Autophagy is controlled by pathways that impinge on the mammalian target of rapamycin (mTOR). The mTOR pathway integrates the cellular response to growth factors and nutrients through regulation of protein synthesis (Fig. 1 ). In yeast, TOR provides a link between cell growth and the availability of extracellular nutrients. In mammals, mTOR is also regulated by growth factors through the class I PI3K/Akt pathway (13) and by the down-regulation of surface nutrient transporters during growth factor withdrawal (5). Activation of TOR in yeast inhibits autophagy via phosphorylation of the APG1-APG13 complex (14), a process inhibited by rapamycin in both yeast and mammalian cells (14). Substantial cross-talk exists between the PI3K/Akt pathway and the Ras/Raf/extracellular signal-regulated kinase 1/2 pathways (Fig. 1). For example, epidermal growth factor activation of both extracellular signal-regulated kinase 1/2 and Akt blocked the induction of autophagy, whereas PTEN, a negative regulator of Akt, stimulated autophagy in HT-29 colon cancer (15).

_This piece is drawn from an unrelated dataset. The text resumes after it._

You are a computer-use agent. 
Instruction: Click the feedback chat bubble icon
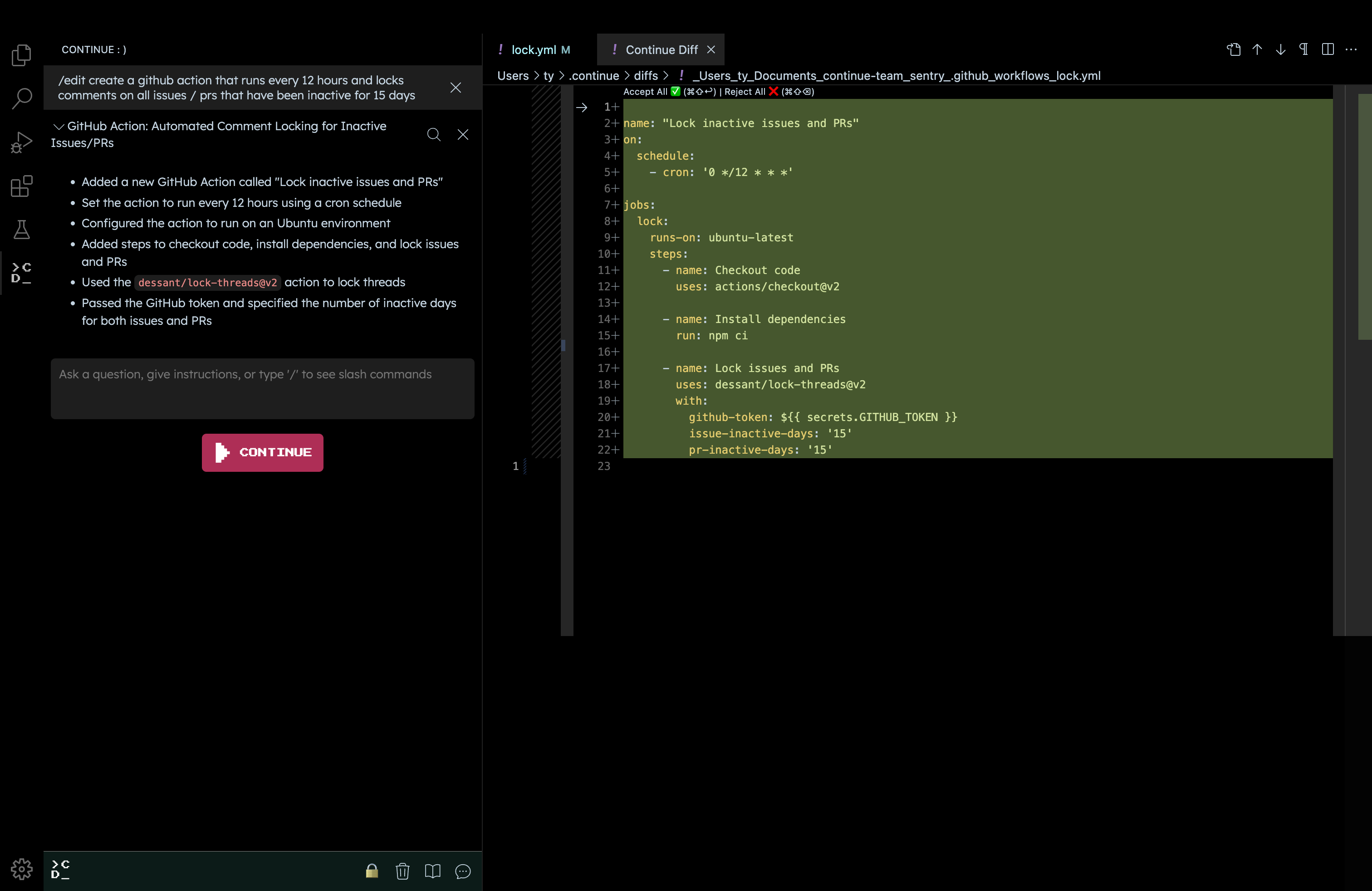[462, 871]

View larger version (64K): [in this window] [in a new window]   Fig. 1. A, in the presence of nutrients (glucose, amino acids, and growth factors), protein synthesis is stimulated and autophagy is inhibited. This is mediated through activation of mTOR (via activation of PI3K and Akt and inactivation of the tuberous sclerosis complex TSC1 and TSC2). mTOR phosphorylates S6 kinase and increases the translation of mRNAs that encode ribosomal and other proteins involved in translation. This initiates translation by phosphorylating 4EBP1, an inhibitor of initiation, causing its disassociation from eIF4E. Active eIF4 promotes cell proliferation by increasing translation of cyclin D1, c-Myc, and vascular endothelial growth factor. mTOR and S6 kinase also release the cellular check on peptide elongation by phosphorylating and inactivating eEF-2 kinase. eEF-2 kinase phosphorylates eEF-2, a 100-kDa protein that mediates the translocation step in peptide-chain elongation by inducing the transfer of peptidyl-tRNA from the ribosomal A to P site. Phosphorylation of eEF-2 at Thr56 by eEF-2 kinase decreases the affinity of the elongation factor for ribosomes and terminates elongation. Activation of TOR in yeast inhibits induction of autophagy via phosphorylation of the APG1-APG-13 complex, a process inhibited by rapamycin in both yeast and mammalian cells. B, formation of the autophagosome. This process requires the coordinated efforts of a series of gene products that respond to nutrient deprivation (autophagy regulatory complex), lipid kinase signaling molecules that participate in the formation of vesicles, ubiquitin-like proteins that complete vesicle formation, and a complex of proteins that mediate the disassembly of the autophagosome. The initial step is the envelopment of cytoplasmic materials into a phagophore or isolating membrane. This leads to the sequestration of cytoplasm into the autophagosome, which are characterized by a double membrane decorated with microtubule-associated protein 1 light chain 3 (LC3). The fusion of autophagosomes with lysosomes to for the autolysosome leads to the acidification and degradation of cytoplasmic components for recycling of amino acids and fatty acids for energy production.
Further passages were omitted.